Prokeimenon. Sixth Tone. Psalm 27.9,1.
O Lord, save your people and bless your inheritance.
Verse: To you, O Lord, I have cried, O my God.

The reading is from St. Paul's Letter to the Ephesians 2:4-10.

Brethren, God who is rich in mercy, out of the great love with which he loved us, even when we were dead through our trespasses, made us alive together with Christ (by grace you have been saved), and raised us up with him, and made us sit with him in the heavenly places in Christ Jesus, that in the coming ages he might show the immeasurable riches of his grace in kindness toward us in Christ Jesus. For by grace you have been saved through faith; and this is not your own doing, it is the gift of God: not because of works, lest any man should boast. For we are his workmanship, created in Christ Jesus for good works, which God prepared beforehand, that we should walk in them.


Gospel Reading

14th Sunday of Luke
The Reading is from Luke 18:35-43

At that time, as Jesus drew near to Jericho, a blind man was sitting by the roadside begging; and hearing a multitude going by, he inquired what this meant.
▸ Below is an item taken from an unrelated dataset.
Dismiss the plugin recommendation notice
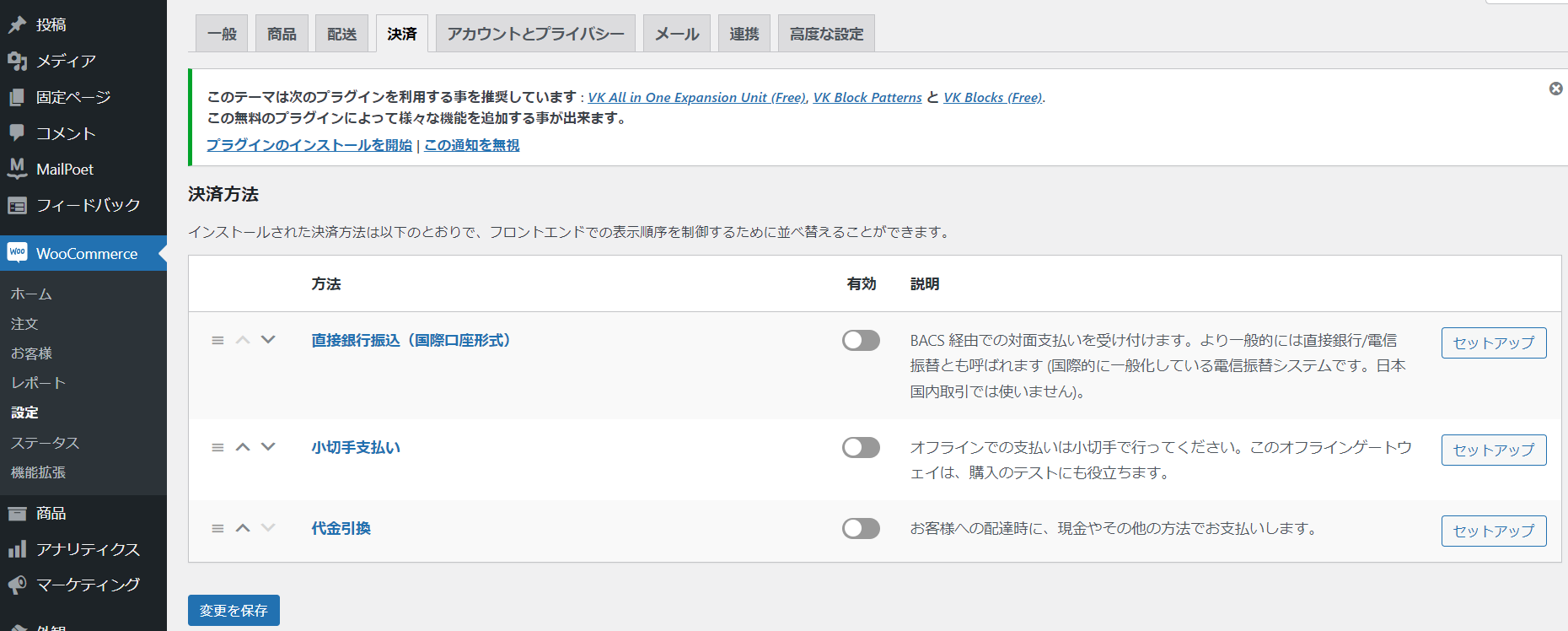The image size is (1568, 631). tap(1555, 89)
They told him, "Jesus of Nazareth is passing by." And he cried, "Jesus, Son of David, have mercy on me!" And those who were in front rebuked him, telling him to be silent; but he cried out all the more, "Son of David, have mercy on me!" And Jesus stopped, and commanded him to be brought to him; and when he came near, he asked him, "What do you want me to do for you?" He said, "Lord, let me receive my sight." And Jesus said to him, "Receive your sight; your faith has made you well." And immediately he received his sight and followed him, glorifying God; and all the people, when they saw it, gave praise to God.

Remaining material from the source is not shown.